Zagazig university, Egypt

Title: Inhibition of aortic Calcification by plicosanol in Dyslipidemic rabbits is enhanced by pentoxifyllin : potential role of PCSK9

Biography

Biography: Mohamed.M.Elseweidy

Abstract

Policosanol (POL) is a hypocholesterolemic drug of natural origin and has been shown to reduce

circulating levels of proprotein convertase subtilisin/kexin type 9 (PCSK9) in healthy subjects. Recently,

we have reported that POL can attenuate aortic calcification in diabetic dyslipidemic rats; however, the

underlying mechanism is not fully elucidated. We aimed to investigate the effect of POL on aortic calcification and if PCSK9 has a contributory role, and also to examine whether combination of POL with pentoxifylline (PTX), as antitumor necrosis factor alpha (TNFα) would offer additional benefits. Thirty adult male New Zealand rabbits weighing 1.5–2 kg were randomly assigned into five groups. One group received standard chow diet and served as normal control group (NC). The other four groups received 0.5% w/w cholesterol rich diet for 12 weeks and concurrently treated with either placebo, POL, PTX orcombination of POL and PTX. Sera samples and aortic tissue were collected for biochemical

measurements and histological assessment. Rabbits fed a cholesterol rich diet demonstrated dyslipidemia, increased inflammatory state and elevated serum levels of PCSK9, compared to NC group.

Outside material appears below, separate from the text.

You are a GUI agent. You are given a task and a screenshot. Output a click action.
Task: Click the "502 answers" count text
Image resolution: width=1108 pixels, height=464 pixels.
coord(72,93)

Aortic calcification was evident in dyslipidemic rabbits, represented by increased calcium deposition and

osteopontin (OPN) expression in aortic tissue, along with elevated serum levels of alkaline phosphatase

(ALP) and osteocalcin (OCN). Dyslipidemic rabbits showed a significant up regulation of wingless type

MMTV integration site family 3A (Wnt3a) and bone morphogenetic protein 2 (BMP 2) genes in their aortic

tissue. POL significantly reduced circulating PCSK9 levels, suppressed calcification markers and

attenuated aortic calcification. Combination of POL with PTX alleviated aortic calcification to greater extent than either monotherapy, which may be attributed to further suppression of PCSK9 and calcification markers. These findings suggested that POL exerted anti calcifying effect partly via inhibition of PCSK9. Combination of POL and PTX offered additional benefits and might represent a promising therapeutic option for aortic calcification.